Task statement →
The line holding "Общинските съвети решават (45, 1986)" and every line after it through the end of the entries below: retype these exactly and nothing more.
Segment Start: Raw data
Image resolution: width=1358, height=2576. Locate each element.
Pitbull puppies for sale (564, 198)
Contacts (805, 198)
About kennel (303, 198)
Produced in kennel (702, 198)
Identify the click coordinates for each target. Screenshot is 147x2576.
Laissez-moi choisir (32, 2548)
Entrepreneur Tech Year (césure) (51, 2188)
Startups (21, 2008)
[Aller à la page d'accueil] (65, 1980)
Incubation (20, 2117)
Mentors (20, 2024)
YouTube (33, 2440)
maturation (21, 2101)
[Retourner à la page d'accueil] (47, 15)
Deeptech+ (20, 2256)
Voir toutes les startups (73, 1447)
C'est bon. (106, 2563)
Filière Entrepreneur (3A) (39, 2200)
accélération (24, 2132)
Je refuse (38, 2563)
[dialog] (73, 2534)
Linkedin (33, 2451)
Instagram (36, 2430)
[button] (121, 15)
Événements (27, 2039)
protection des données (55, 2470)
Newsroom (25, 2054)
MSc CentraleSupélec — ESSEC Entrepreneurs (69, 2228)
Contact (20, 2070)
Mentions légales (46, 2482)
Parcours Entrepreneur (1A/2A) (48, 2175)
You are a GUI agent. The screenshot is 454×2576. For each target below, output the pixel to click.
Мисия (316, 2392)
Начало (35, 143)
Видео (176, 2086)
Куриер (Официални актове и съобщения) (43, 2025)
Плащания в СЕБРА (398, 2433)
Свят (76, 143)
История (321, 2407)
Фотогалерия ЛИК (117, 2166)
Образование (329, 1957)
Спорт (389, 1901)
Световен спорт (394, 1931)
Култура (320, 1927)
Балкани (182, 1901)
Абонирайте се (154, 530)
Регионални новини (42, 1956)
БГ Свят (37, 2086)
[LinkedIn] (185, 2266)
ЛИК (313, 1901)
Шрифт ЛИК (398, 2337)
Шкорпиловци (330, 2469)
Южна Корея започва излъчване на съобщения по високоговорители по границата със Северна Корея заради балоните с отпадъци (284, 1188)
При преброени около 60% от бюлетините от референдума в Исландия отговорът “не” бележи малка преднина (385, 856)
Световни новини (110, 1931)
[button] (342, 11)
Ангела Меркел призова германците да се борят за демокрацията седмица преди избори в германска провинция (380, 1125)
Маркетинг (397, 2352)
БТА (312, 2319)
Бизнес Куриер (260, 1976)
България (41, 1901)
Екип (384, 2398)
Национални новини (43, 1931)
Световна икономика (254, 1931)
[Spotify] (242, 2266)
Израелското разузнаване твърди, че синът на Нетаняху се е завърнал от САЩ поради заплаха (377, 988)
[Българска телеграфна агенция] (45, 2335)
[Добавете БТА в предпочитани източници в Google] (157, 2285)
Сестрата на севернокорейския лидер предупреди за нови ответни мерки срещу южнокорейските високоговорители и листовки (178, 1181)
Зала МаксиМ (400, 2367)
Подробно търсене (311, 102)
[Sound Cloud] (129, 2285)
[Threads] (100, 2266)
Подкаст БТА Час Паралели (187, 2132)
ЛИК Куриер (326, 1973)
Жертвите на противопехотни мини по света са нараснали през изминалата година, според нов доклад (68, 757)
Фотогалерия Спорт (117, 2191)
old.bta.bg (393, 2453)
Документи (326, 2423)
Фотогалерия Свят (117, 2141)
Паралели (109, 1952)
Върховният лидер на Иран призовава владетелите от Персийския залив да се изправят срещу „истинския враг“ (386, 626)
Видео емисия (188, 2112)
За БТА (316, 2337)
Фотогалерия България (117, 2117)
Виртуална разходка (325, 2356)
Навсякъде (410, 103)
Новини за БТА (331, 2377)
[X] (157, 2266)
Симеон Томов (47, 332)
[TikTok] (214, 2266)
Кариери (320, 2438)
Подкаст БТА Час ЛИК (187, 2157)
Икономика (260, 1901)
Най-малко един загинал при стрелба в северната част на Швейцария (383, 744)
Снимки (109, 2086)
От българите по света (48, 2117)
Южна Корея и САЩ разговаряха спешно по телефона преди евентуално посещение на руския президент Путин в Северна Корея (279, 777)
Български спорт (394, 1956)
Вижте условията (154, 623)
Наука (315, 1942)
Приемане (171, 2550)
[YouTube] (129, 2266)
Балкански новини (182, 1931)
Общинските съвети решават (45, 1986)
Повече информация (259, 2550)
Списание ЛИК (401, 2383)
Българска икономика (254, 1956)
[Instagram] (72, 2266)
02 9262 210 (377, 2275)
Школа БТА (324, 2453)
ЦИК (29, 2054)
Segment End: Raw data
Answer area →
Общинските съвети решават (45, 1986)
Повече информация (259, 2550)
Списание ЛИК (401, 2383)
Българска икономика (254, 1956)
[Instagram] (72, 2266)
02 9262 210 (377, 2275)
Школа БТА (324, 2453)
ЦИК (29, 2054)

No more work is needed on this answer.